TERAS7.COM – Jajaran Polsek Martapura Timur berhasil mengungkap kasus Tindak Pidana pencurian kenderaan bermotor (Curanmor) dengan meringkus GM (30) di Desa Antasan Senor Ilir Kecamatan Martapura Timur pada Senin (28/2/2022).
Pelaku GM melakukan Tindak Pidana Curanmor ini terjadi pada hari Kamis (24/2/2022) disebuah warung tepi sungai di Desa Mekar, Kecamatan Martapura Timur, yang kemudian dilaporkan dua hari kemudian ke Mako Polsek Martapura Timur pada tanggal 26 Februari 2022.
Ironisnya pelaku GM yang berhasil diamankan petugas dirumahnya ini ternyata adalah rekan kerja korban pencurian.
Kapolres Banjar AKBP Doni Hadi Santoso melalui Kapolsek Martapura Timur Ipda Aulya Safi’i menerangkan bahwa pelaku merupakan seorang residivis Curanmor pada Tahun 2019.
“Pelaku GM ini pernah tercatat berurusan dengan kasus yang sama pada Tahun 2019 silam, dan baru keluar dari LP dengan bebas bersyarat,” jelas Ipda Safi’i.
“Pelaku mencuri motor korban dengan cara mendorongnya sejauh 100 meter dari lokasi parkir disebuah perkarangan rumah warga tidak jauh dari warung mereka bekerja, sebelum akhirnya dibawa kabur,” lanjut Ipda Safi’i.

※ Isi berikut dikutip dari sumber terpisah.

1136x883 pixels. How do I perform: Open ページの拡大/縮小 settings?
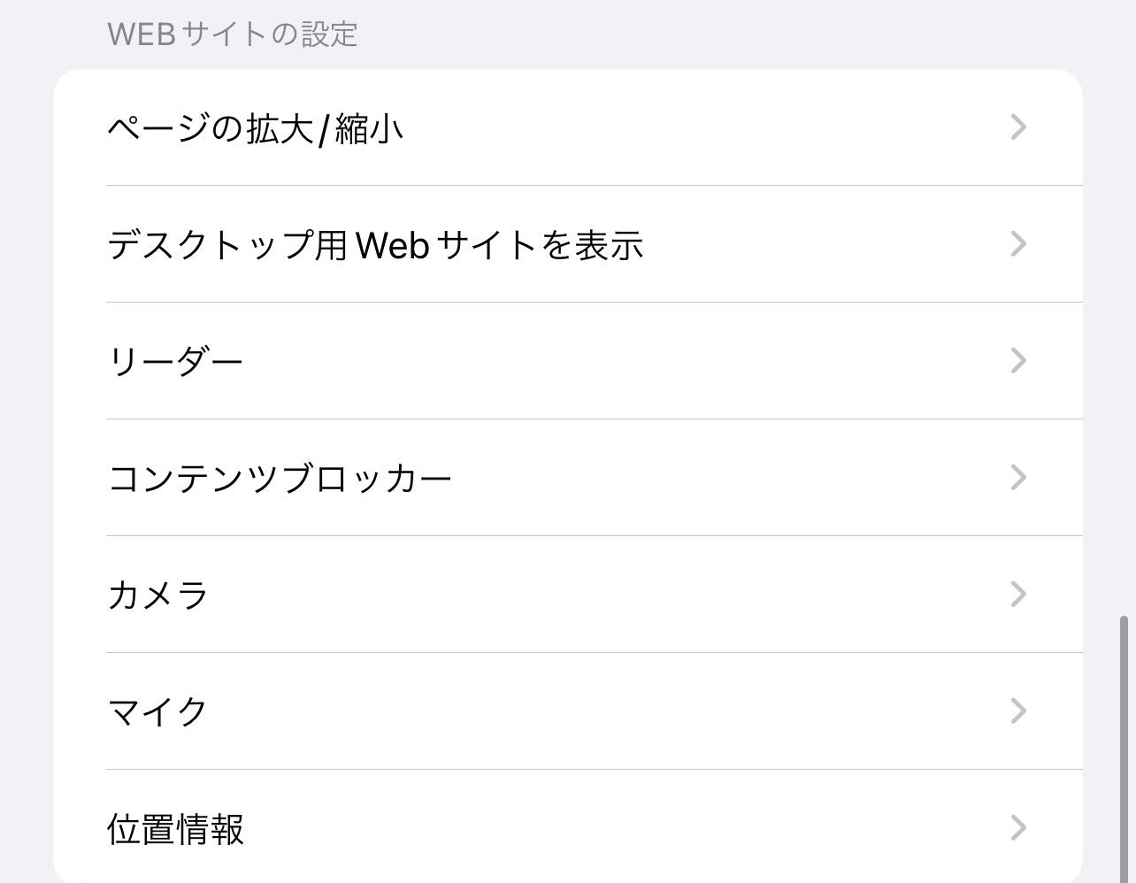point(257,129)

Berdasarkan keterangan Kepolisian, pelaku yang mengetahui aksinya akan terbongkar sempat mencoba membuat alibi.
“Pelaku sempat mencoba mengecoh petugas dengan cerita bahwa teman pelaku berhasil menemukan dan mencegat motor korban yang dicuri tersebut disebuah jalan. Pelaku meminta uang sebesar 500 ribu rupiah kepada korban sebagai imbalan untuk temannya yang berhasil menemukan motor tersebut,” ungkapnya.
Namun setelah diinterogasi sambung Ipda Safi’I, akhirnya pelaku mengakui perbuatannya kepada petugas yang telah mencuri sepeda motor tersebut.
Kepada petugas, pelaku juga mengakui dua minggu sebelumnya juga melancarkan aksi Curanmor terhadap kenderaan R2 jenis Jupiter Z.
“Pelaku juga mengakui bahwa dua minggu sebelum kasus ini telah mencuri kenderaan R2 berjenis Yamaha Jupiter Z dan sampai saat ini kami masih mencoba menelusuri dimanakah barang bukti tersebut berada,” pungkas Ipda Safi’i.
Pelaku sendiri langsung diamankan dan dijerat dengan pasal 362 KUH Pidana dengan ancaman hukuman penjara selama-lamanya 5 tahun.